WHAT TO WORK ON -
If a line in the data holds "computer", copy that line out in full.

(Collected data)
Segment Open
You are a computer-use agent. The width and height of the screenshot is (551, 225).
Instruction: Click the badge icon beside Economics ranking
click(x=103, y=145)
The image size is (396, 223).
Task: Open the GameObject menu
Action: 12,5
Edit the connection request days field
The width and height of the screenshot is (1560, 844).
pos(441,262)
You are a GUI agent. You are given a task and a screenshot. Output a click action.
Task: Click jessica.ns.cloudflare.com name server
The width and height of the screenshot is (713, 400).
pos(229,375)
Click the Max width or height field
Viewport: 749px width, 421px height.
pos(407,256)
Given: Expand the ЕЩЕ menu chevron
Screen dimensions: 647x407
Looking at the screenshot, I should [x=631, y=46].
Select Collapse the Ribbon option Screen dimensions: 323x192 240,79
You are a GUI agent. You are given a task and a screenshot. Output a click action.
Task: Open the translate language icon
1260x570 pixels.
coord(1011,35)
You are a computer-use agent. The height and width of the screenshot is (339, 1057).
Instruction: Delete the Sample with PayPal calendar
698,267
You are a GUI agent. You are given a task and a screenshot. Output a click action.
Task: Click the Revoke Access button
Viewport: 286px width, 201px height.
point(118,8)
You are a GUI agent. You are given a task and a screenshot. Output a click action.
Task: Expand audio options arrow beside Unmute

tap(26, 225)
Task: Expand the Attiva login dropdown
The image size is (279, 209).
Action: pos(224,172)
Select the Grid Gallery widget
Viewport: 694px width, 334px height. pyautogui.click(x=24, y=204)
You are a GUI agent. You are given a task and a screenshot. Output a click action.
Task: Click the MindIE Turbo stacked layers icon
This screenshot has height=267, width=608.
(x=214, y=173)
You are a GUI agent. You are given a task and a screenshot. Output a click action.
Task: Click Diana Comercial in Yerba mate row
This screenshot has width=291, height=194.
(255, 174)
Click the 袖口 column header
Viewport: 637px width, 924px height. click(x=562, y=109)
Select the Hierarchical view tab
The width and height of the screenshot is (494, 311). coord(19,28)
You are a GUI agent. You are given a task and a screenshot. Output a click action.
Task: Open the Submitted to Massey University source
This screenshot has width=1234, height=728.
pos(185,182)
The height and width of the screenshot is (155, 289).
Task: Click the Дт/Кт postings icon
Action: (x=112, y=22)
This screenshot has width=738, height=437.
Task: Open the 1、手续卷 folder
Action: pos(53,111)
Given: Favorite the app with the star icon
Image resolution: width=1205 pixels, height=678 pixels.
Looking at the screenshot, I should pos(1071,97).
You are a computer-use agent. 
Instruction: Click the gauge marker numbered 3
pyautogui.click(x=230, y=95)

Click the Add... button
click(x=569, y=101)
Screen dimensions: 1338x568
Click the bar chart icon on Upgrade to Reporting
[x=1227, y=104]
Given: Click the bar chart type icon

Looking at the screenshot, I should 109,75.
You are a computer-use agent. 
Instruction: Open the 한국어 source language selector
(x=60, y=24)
Segment Closed
TASK RESPONSE -
You are a computer-use agent. The width and height of the screenshot is (551, 225).
You are a computer-use agent. The height and width of the screenshot is (339, 1057).
You are a computer-use agent. 
You are a computer-use agent. 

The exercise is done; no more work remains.